>>>>

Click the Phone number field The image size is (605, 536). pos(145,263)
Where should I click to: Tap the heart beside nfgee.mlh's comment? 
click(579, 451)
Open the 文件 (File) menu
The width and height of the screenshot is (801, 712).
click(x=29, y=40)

<<<<

## [Instructions for the task]
Please repeat the lines above exactly, beginning with the line that contains "Where should I" and ending with the final one.

## [Response area]
Where should I click to: Tap the heart beside nfgee.mlh's comment? 
click(579, 451)
Open the 文件 (File) menu
The width and height of the screenshot is (801, 712).
click(x=29, y=40)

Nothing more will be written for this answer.